> Problems and tasks
1. Answer these questions using the cable franchise transfer rules:
(a) Whose prior written notice and approval must come before any transfer?
(b) How many calendar days before a transfer's planned effective date must the application for approval be submitted?
(c) For at least how many years must the summary of the proposed transferee's plans look ahead?
2. Continue the cable franchise transfer rules from the point where the text stops.

> Document excerpt
====================

No transfer shall occur without prior written notice to and approval of the city council. Transfer without the prior written approval of the city shall be considered to impair the city's assurance of due performance. The granting of approval for a transfer in one instance shall not render unnecessary approval of any subsequent transfer.
(Ord. 1402 § 1(11.04.9.1), 2001)
A. 
The franchisee shall promptly notify the city of any proposed transfer involving a cable system. If any transfer should take place without prior notice to the city, the franchisee will promptly notify the city that such a transfer has occurred.
B. 
At least 120 calendar days prior to the contemplated effective date of a transfer involving a cable system, the franchisee shall submit to the city an application for approval of the transfer. Such an application shall provide complete information on the proposed transaction, including details on the legal, financial, technical, and other qualifications of the transferee, and on the potential impact of the transfer on subscriber rates and service. At a minimum, the following information must be included in the application; provided, that a franchisee is not required to duplicate information that it submits to the city to comply with its obligations under federal or state law:
1. 
All information and forms required under federal law or the equivalent of such forms if no longer required by federal law;
2. 
All information required in FMC 11.04.050(A) and 11.04.050(E) through (J);
3. 
Any contracts or other documents that relate to the proposed transaction, and all documents, schedules, exhibits, or the like referred to therein;
4. 
Any shareholder reports or filings with the Securities and Exchange Commission ("SEC") that discuss the transaction;
5. 
Other information necessary to provide a complete and accurate understanding of the financial position of the cable system before and after the proposed transfer;
6. 
Complete information regarding any potential impact of the transfer on subscriber rates and service;
7. 
A brief summary of the proposed transferee's plans for at least the next five years regarding line extension, plant and equipment upgrades, channel capacity, expansion or elimination of services, and any other changes affecting or enhancing the performance of the cable system.

====================

> Dataset content
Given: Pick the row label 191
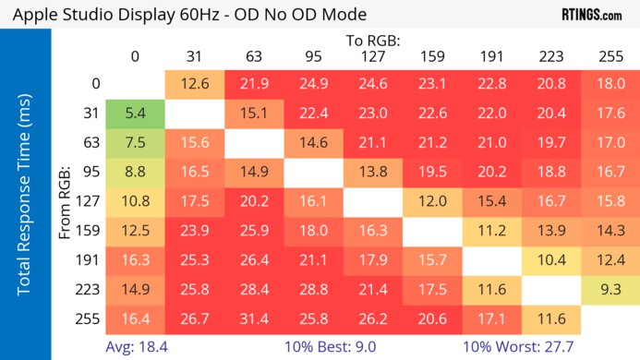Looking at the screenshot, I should tap(91, 260).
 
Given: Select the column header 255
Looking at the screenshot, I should tap(610, 57).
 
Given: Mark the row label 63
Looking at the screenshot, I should tap(91, 143).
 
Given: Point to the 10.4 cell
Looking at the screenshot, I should tap(551, 260).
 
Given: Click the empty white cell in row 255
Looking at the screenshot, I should tap(610, 318).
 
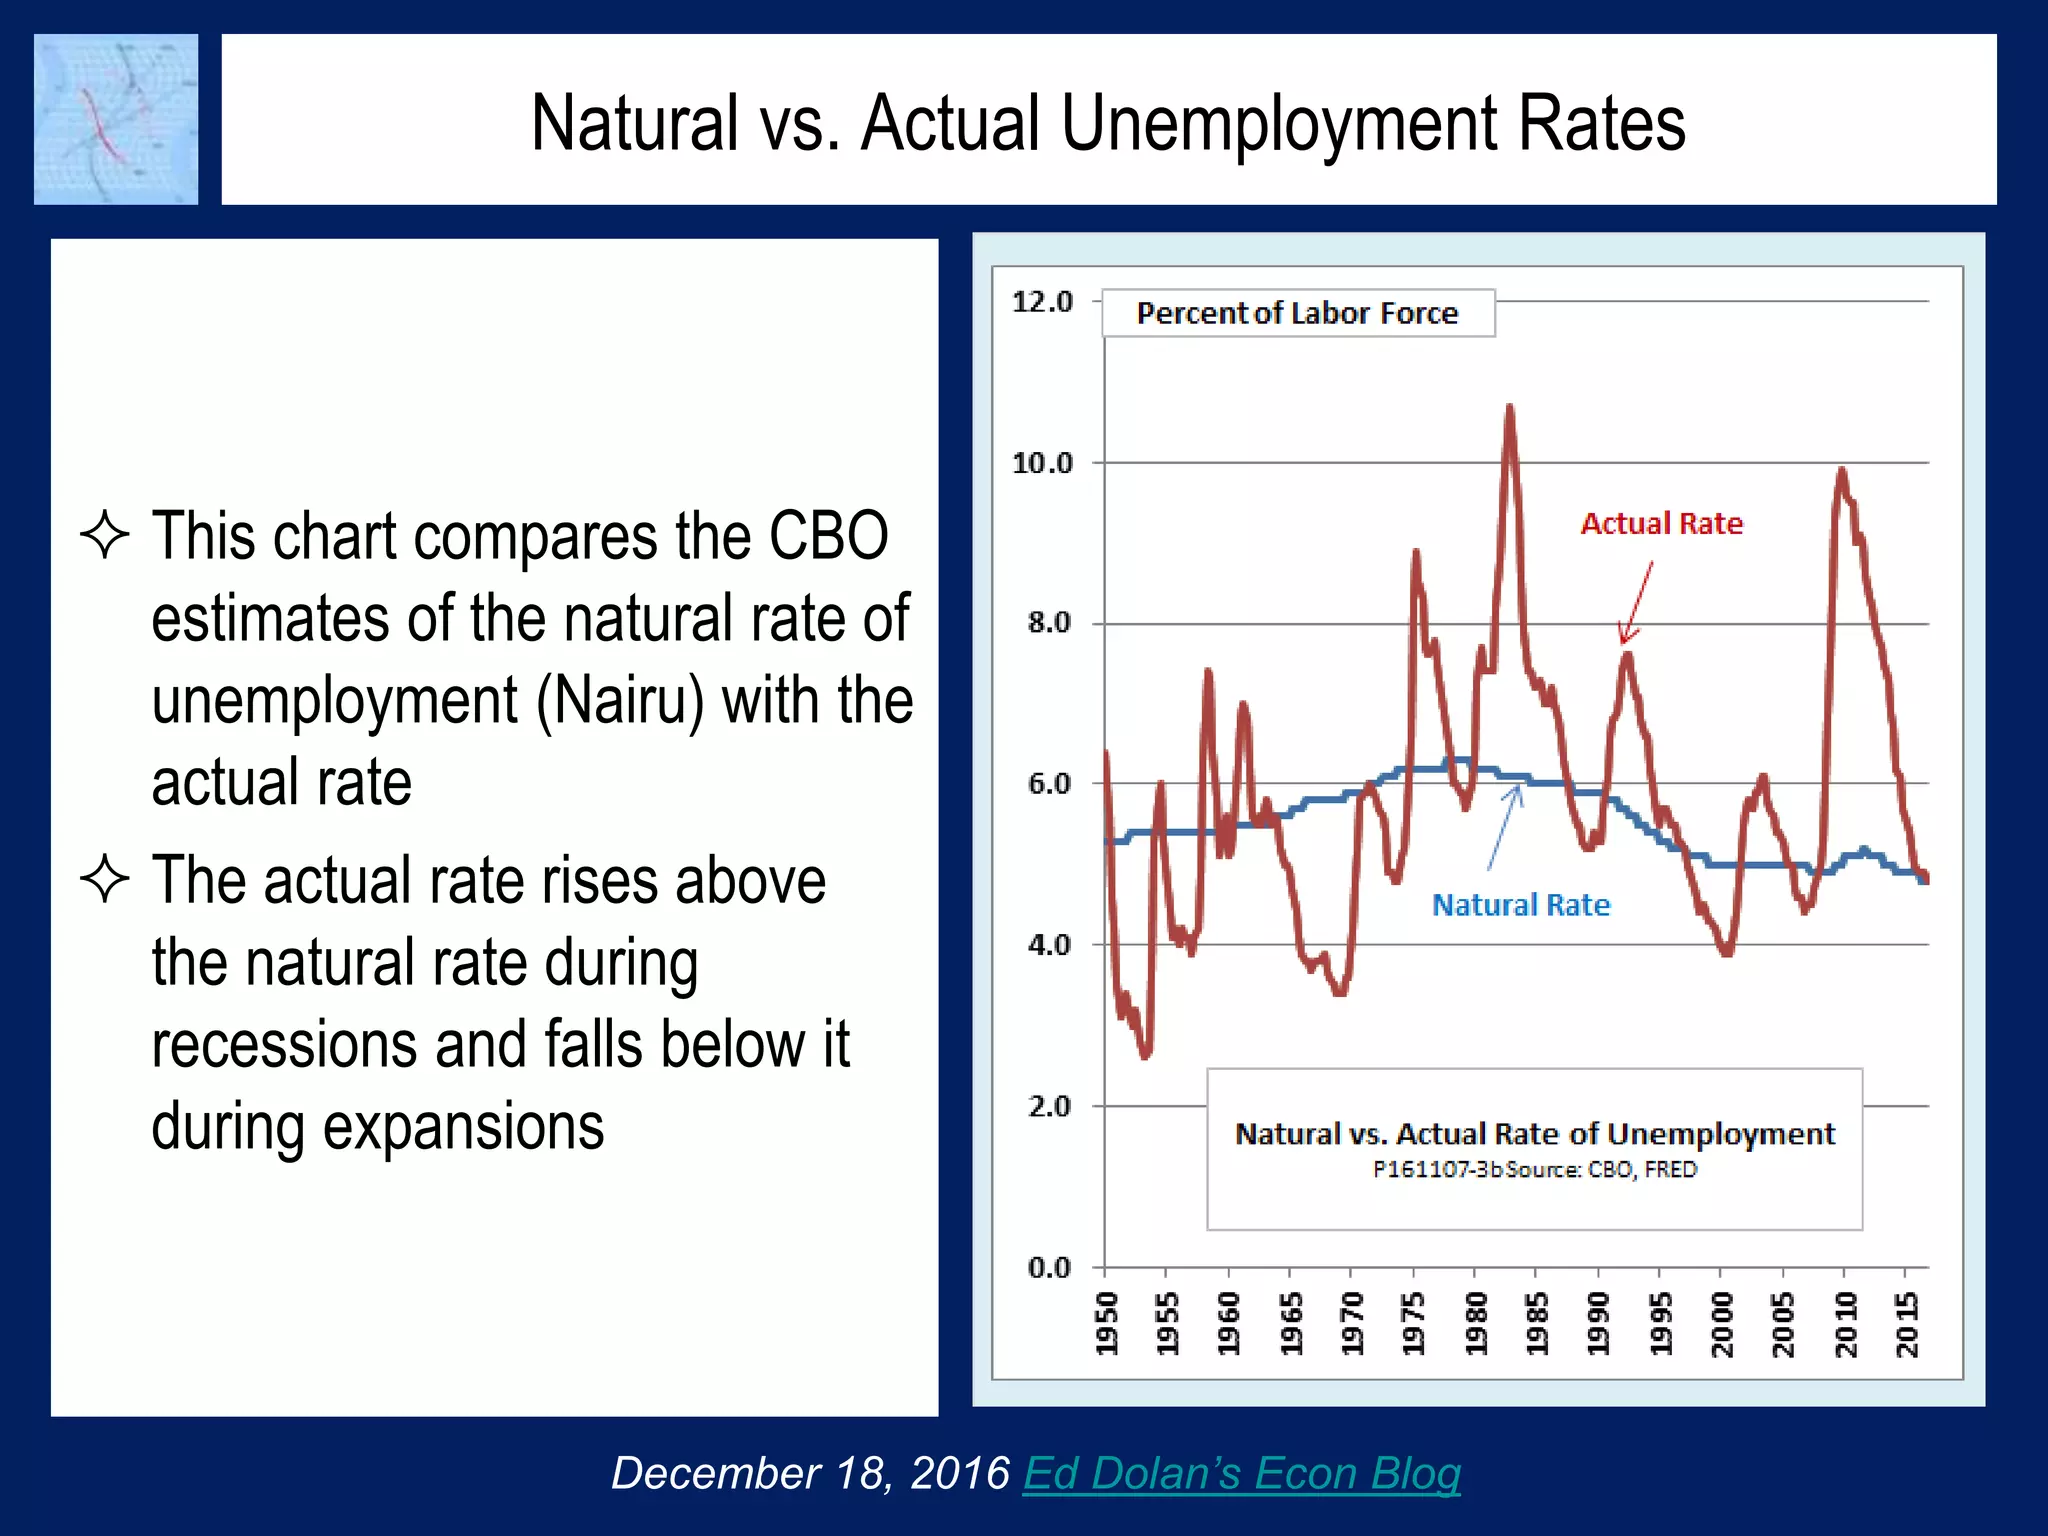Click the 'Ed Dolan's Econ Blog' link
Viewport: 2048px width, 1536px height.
pyautogui.click(x=1241, y=1473)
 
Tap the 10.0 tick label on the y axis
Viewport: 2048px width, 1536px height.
pyautogui.click(x=1042, y=463)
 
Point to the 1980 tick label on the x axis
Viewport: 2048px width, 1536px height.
pyautogui.click(x=1475, y=1323)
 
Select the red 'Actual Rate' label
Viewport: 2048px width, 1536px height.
pyautogui.click(x=1661, y=524)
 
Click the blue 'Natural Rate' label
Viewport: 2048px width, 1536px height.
pyautogui.click(x=1521, y=905)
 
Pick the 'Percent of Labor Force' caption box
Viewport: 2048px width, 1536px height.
pyautogui.click(x=1297, y=313)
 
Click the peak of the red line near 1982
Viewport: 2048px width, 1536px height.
pyautogui.click(x=1509, y=407)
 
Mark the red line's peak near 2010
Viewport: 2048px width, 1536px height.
pyautogui.click(x=1841, y=470)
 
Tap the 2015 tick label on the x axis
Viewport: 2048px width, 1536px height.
pyautogui.click(x=1908, y=1323)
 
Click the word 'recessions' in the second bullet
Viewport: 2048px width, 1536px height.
pyautogui.click(x=284, y=1045)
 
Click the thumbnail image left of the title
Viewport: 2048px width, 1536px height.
pyautogui.click(x=116, y=119)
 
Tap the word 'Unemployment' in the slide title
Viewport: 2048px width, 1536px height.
pyautogui.click(x=1280, y=123)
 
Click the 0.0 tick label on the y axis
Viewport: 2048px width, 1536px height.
pyautogui.click(x=1048, y=1268)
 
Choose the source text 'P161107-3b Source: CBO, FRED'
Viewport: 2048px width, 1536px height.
pyautogui.click(x=1534, y=1169)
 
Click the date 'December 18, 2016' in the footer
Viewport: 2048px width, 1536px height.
pyautogui.click(x=810, y=1473)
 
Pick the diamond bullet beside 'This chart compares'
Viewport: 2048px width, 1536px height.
pyautogui.click(x=105, y=535)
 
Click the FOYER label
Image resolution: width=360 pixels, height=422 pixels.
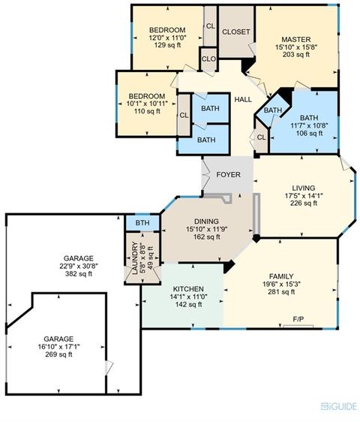pyautogui.click(x=228, y=175)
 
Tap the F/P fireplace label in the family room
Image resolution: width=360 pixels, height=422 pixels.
pyautogui.click(x=298, y=319)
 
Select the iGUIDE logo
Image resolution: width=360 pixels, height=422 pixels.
pyautogui.click(x=339, y=406)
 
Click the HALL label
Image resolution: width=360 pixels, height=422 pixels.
pyautogui.click(x=243, y=100)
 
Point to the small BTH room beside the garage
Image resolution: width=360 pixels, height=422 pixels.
pyautogui.click(x=142, y=223)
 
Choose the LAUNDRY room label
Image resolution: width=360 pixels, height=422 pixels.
pyautogui.click(x=135, y=258)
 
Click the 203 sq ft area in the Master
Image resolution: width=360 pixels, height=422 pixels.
pyautogui.click(x=296, y=54)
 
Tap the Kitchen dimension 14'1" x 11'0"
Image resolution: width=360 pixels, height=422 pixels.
pyautogui.click(x=188, y=297)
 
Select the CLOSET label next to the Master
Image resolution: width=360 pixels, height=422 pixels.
pyautogui.click(x=236, y=32)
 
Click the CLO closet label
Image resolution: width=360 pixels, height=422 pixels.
pyautogui.click(x=208, y=59)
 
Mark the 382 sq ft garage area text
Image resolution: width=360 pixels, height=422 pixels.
pyautogui.click(x=79, y=274)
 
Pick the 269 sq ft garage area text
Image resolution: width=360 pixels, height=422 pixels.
pyautogui.click(x=58, y=354)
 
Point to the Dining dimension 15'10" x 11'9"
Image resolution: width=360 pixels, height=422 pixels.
pyautogui.click(x=207, y=229)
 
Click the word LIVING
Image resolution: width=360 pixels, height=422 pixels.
pyautogui.click(x=304, y=188)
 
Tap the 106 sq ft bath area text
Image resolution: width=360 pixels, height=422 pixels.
pyautogui.click(x=310, y=133)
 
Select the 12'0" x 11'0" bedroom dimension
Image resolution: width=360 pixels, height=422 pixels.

====================

> Per-task outputs
1.
(a) The city council's.
(b) At least 120 calendar days.
(c) At least the next five years.

2.
C. 
For the purposes of determining whether it shall consent to a transfer, the city or its agents may inquire into all qualifications of the prospective transferee and such other matters as the city may deem necessary to determine whether the transfer is in the public interest and should be approved, denied, or conditioned as provided under FMC 11.04.280. The franchisee and any prospective transferees shall assist the city in any such inquiry, and if they fail to do so, the request for transfer may be denied.
(Ord. 1402 § 1(11.04.9.2), 2001)
In making a determination as to whether to grant, deny, or grant subject to conditions an application for a transfer of a franchise under FMC 11.04.270, the city shall consider the legal, financial, and technical qualifications of the transferee to operate the cable system, any potential impact of the transfer on subscriber rates or services, whether the incumbent cable operator is in compliance with its franchise and this title and, if not, the proposed transferee's commitment to cure such noncompliance, whether the transferee owns or controls any other cable system in the city, and whether operation by the transferee may eliminate or reduce competition in the delivery of cable service in the city, and whether operation by the transferee or approval of the transfer would adversely affect subscribers, the public, or the city's interest under this title, the franchise, or other applicable law.
(Ord. 1402 § 1(11.04.9.3), 2001)
No application for a transfer of a franchise subject to this article shall be granted unless the transferee agrees in writing that it will abide by and accept all terms of this title and the franchise, and that it will assume the obligations, liabilities, and responsibility for all acts and omissions, known and unknown, of the previous franchisee under this title and the franchise for all purposes, including renewal, unless the city, in its sole discretion, expressly waives this requirement in whole or in part.
(Ord. 1402 § 1(11.04.9.4), 2001)
Approval by the city of a transfer of a franchise pursuant to this article does not constitute a waiver or release of any of the rights of the city under this title or a franchise, whether arising before or after the date of the transfer.
(Ord. 1402 § 1(11.04.9.5), 2001)
Notwithstanding the foregoing, a franchise may provide that transfers to affiliates of a franchisee shall be excepted from the requirements of FMC 11.04.260 and 11.04.270 where (1) the affiliate is wholly owned and managed by an entity that will guarantee the performance under a franchise, and (2) the transferee affiliate:
A. 
Notifies the city of the transfer at least 60 days before it occurs and, at that time provides the agreements and warranties required by this article, describes the nature of the transfer, and submits complete information describing who will have direct and indirect ownership and control of the cable system after the transfer;
B. 
Warrants that it has read, accepts and agrees to be bound by each and every term of the franchise and related amendment, regulations, ordinances, and resolutions then in effect;
C. 
Agrees to assume all responsibility for all liabilities, acts, and omissions known and unknown of its predecessor franchisees for all purposes, including renewal;
D. 
Agrees that the transfer shall not permit it take any position or exercise any right which could not have been exercised by its predecessor franchisees;
E.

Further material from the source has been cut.